La maison. Il n'était parti que quelques semaines auparavant, mais il pouvait à peine l'évoquer dans son esprit. Il lui semblait que tout ce qui existait avant la guerre n'était qu'une vague relique inconnue, conservée derrière une vitre embuée. Tubbo avait beau s'y presser, il ne voyait qu'un aperçu flou de ce qui se trouvait derrière lui : le souvenir fragmenté d'une ville tranquille, d'une petite maison à la périphérie, de sa famille... Il était parti à la guerre au milieu de la nuit, avec pour seule explication une lettre écrite à la hâte sur la table de chevet de sa soeur. Je vais protéger ce royaume. Je te protégerai. Il se demandait si elle pouvait encore le reconnaître, alors qu'il ne pouvait plus se reconnaître lui-même. La famille n'était-elle pas là pour ça ? N'étaient-ils pas censés le connaître, même si - et surtout s'il se sentait étranger dans son propre corps ?

Tubbo pencha la tête vers le ciel, laissant les faibles rayons de l'aube réchauffer ses membres gelés. Il y avait eu une terrible tempête la nuit dernière, mais les seules traces qu'elle laissait aujourd'hui étaient les gouttes de rosée accrochées à l'herbe et la boue glissante sous les bottes de Tubbo. Il se secoua pour sortir de sa rêverie.

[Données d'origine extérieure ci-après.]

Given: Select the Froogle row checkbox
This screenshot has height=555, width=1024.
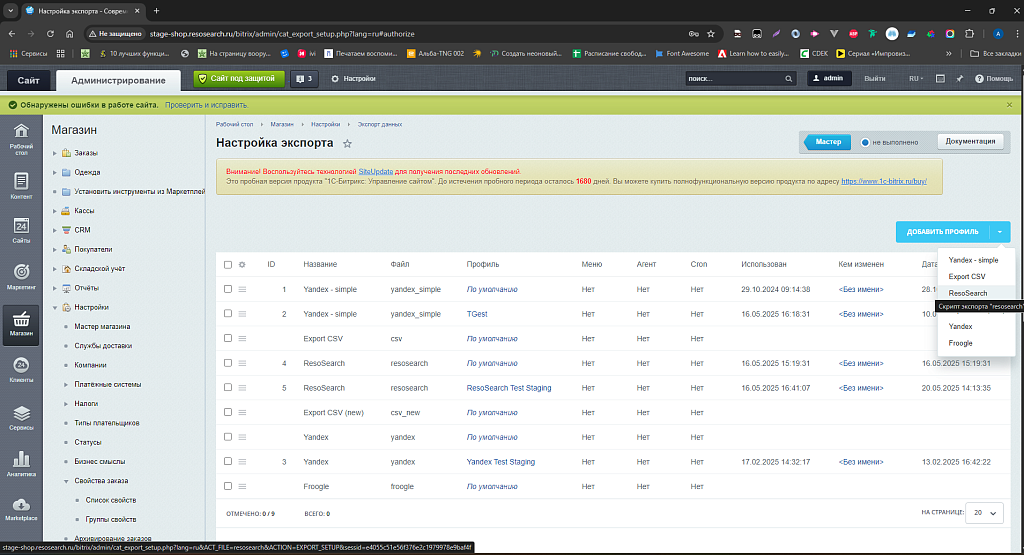Looking at the screenshot, I should pyautogui.click(x=228, y=486).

Il y avait encore du travail à faire.

Il y avait toujours plus à faire.

Lentement, Tubbo se faufila dans la panoplie grouillante de personnes et de chariots, aidant là où il le pouvait - attacher les boîtes de provisions, nourrir les chevaux et vérifier leurs brides, remettre en place l'écharpe de quelqu'un. Tout ce qui lui permettait de rester en mouvement. Tout ce qui le distrayait de la sensation qui le rongeait au fond de ses tripes. Il regarda par-dessus son épaule la vallée derrière eux, s'attendant à voir un soldat vêtu de vert ramper sur les décombres, réanimé par la vengeance, mais il n'y avait rien d'autre que l'air libre et une volée d'oiseaux qui tournaient paresseusement au-dessus de lui. Corbeaux charognards ou vautours, peu importe. Ils allaient bien festoyer aujourd'hui.

Instinctivement, les yeux de Tubbo se sont mis à dériver vers le bas. Et c'est là qu'il les a vus.

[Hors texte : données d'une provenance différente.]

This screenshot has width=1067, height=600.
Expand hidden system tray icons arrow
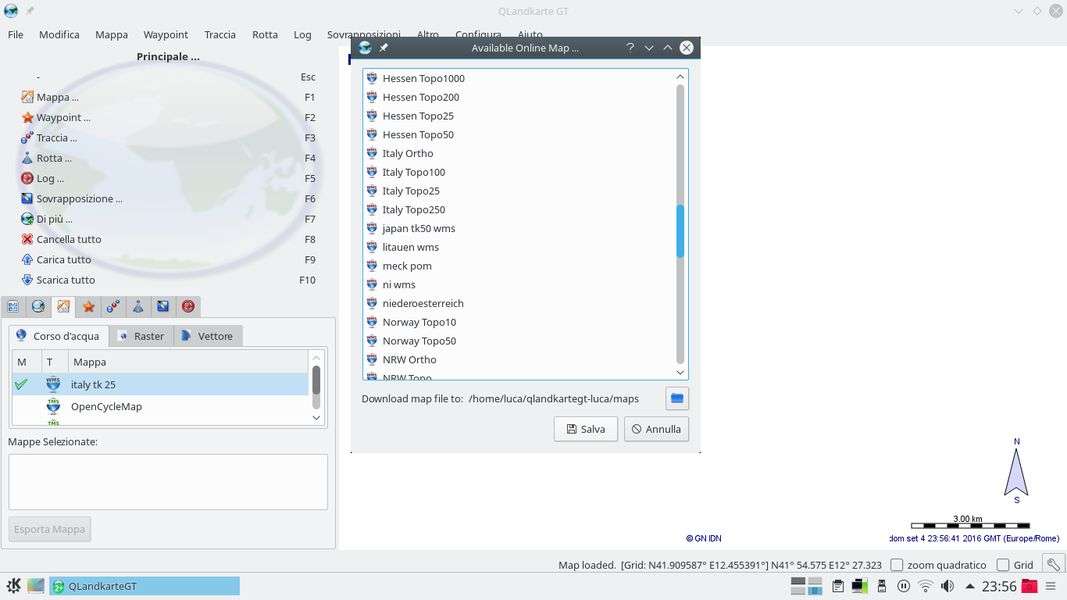(969, 586)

Une simple charrette tirée par un cheval, impossible à distinguer de ses voisines à part les deux personnes qui se tenaient au-dessus d'elle comme des pleureuses sur une tombe : un roi et un général, jumeaux dans leur misère. Tubbo ressentit une étrange douleur dans la poitrine en réalisant qui était exactement dans cette charrette, à qui exactement ils disaient au revoir. Sous le regard de Tubbo, le roi s'est penché sur le chariot, comme s'il allait s'y glisser avec ses morts. Puis il s'est retiré, les épaules tremblantes et les mains enfoncées dans ses poches. Tubbo s'est demandé si elles tremblaient aussi. Pendant un moment, il a semblé que le général allait tendre la main vers le roi, mais au lieu de cela, il a sorti quelque chose de sa poche et a tendu la main dans le chariot. Quand il s'est éloigné, ses mains étaient vides et immobiles.